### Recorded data
···

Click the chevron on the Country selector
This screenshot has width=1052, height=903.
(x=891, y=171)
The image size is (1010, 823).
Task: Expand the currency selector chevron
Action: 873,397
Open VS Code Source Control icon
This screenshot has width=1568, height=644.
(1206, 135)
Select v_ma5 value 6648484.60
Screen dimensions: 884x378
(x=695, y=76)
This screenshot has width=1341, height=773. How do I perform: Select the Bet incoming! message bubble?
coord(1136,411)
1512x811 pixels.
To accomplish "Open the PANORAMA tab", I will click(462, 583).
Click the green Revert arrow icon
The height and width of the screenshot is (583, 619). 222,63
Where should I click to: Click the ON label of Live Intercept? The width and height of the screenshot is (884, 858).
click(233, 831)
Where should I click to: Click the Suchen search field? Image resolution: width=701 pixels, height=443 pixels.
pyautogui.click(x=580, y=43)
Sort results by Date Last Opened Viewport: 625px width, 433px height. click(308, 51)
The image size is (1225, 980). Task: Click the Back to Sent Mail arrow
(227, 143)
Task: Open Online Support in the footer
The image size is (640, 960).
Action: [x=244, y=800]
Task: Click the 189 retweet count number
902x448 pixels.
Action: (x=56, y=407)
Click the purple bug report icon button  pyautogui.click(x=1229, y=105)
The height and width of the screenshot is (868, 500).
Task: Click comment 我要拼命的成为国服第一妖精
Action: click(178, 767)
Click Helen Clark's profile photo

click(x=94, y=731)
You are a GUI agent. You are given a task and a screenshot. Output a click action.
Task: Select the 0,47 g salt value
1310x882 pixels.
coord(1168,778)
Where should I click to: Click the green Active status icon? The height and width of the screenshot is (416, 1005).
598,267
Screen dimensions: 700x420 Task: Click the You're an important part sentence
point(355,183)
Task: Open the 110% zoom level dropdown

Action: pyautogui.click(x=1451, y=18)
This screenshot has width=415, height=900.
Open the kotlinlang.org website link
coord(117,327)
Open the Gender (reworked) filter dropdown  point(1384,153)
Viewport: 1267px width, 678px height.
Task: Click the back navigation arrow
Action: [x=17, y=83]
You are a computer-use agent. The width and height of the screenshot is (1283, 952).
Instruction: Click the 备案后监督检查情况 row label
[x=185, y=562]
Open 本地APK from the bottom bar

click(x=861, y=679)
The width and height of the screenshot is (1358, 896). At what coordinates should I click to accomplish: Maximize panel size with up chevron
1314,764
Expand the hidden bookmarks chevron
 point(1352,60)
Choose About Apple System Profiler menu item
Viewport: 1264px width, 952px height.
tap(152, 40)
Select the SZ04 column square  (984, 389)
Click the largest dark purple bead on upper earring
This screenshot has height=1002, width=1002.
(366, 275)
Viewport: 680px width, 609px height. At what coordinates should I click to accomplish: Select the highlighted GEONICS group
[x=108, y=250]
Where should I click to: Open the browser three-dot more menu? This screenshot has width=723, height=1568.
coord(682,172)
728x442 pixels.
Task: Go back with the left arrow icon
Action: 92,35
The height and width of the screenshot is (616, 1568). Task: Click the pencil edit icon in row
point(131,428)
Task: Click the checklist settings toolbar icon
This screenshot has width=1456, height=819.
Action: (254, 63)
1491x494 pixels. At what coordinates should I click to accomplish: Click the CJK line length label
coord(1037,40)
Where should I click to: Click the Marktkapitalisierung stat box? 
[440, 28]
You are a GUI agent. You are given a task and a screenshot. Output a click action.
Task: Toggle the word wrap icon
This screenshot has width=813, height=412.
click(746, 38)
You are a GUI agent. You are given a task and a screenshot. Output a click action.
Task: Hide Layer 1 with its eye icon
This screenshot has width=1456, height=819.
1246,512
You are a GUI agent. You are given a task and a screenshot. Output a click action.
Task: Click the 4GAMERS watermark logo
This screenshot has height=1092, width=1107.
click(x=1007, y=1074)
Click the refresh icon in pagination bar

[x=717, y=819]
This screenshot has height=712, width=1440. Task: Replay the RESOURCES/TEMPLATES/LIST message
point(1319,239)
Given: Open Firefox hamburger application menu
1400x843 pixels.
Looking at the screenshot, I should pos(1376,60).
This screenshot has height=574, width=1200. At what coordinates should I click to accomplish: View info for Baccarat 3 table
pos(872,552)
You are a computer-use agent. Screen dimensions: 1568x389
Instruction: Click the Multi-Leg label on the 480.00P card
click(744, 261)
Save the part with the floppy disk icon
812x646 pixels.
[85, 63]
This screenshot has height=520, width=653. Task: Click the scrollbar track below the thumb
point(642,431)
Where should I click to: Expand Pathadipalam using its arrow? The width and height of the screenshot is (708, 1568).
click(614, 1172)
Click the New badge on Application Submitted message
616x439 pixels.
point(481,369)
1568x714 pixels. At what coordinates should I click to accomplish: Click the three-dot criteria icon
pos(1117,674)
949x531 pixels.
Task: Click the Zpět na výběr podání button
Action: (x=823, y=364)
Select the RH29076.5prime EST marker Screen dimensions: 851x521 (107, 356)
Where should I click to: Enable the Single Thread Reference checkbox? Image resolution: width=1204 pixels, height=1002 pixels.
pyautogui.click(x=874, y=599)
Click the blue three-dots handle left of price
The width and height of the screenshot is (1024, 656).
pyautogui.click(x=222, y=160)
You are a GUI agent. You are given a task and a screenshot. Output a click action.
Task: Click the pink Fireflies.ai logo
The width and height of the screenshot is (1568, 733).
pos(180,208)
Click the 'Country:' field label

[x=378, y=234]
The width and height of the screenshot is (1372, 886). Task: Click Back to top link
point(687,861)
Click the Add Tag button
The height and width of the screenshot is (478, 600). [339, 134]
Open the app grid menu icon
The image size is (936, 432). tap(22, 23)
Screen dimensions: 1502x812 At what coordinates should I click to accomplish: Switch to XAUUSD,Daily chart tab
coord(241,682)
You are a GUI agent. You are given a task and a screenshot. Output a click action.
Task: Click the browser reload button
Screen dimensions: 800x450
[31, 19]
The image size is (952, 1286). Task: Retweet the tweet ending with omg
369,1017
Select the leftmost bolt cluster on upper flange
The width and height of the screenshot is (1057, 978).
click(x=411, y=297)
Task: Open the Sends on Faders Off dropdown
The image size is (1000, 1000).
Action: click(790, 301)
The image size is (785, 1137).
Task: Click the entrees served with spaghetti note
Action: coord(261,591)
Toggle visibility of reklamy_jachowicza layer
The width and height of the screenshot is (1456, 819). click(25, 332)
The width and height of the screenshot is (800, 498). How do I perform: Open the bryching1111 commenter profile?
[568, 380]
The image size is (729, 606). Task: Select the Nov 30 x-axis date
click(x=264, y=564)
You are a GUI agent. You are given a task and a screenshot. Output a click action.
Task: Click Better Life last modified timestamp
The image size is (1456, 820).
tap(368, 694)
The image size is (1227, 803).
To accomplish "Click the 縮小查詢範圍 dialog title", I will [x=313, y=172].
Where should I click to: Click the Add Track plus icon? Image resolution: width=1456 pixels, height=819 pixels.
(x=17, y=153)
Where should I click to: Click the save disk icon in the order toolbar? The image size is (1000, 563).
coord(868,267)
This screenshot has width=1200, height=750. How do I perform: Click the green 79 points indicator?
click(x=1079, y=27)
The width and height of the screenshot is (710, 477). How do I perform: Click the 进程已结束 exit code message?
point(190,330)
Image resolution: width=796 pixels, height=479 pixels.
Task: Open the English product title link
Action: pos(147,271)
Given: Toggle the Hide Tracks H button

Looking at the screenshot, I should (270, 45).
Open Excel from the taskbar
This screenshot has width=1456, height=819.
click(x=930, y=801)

···

### Exercise brief
Update the lines from the one holding "Click the Add Tag button" through the one holding "coord(241,682)", inclusive, so that "Add Tag" becomes "New Tag" and nothing else changes. Give back only those lines.

### Answer for the task
Click the New Tag button
The height and width of the screenshot is (478, 600). [339, 134]
Open the app grid menu icon
The image size is (936, 432). tap(22, 23)
Screen dimensions: 1502x812 At what coordinates should I click to accomplish: Switch to XAUUSD,Daily chart tab
coord(241,682)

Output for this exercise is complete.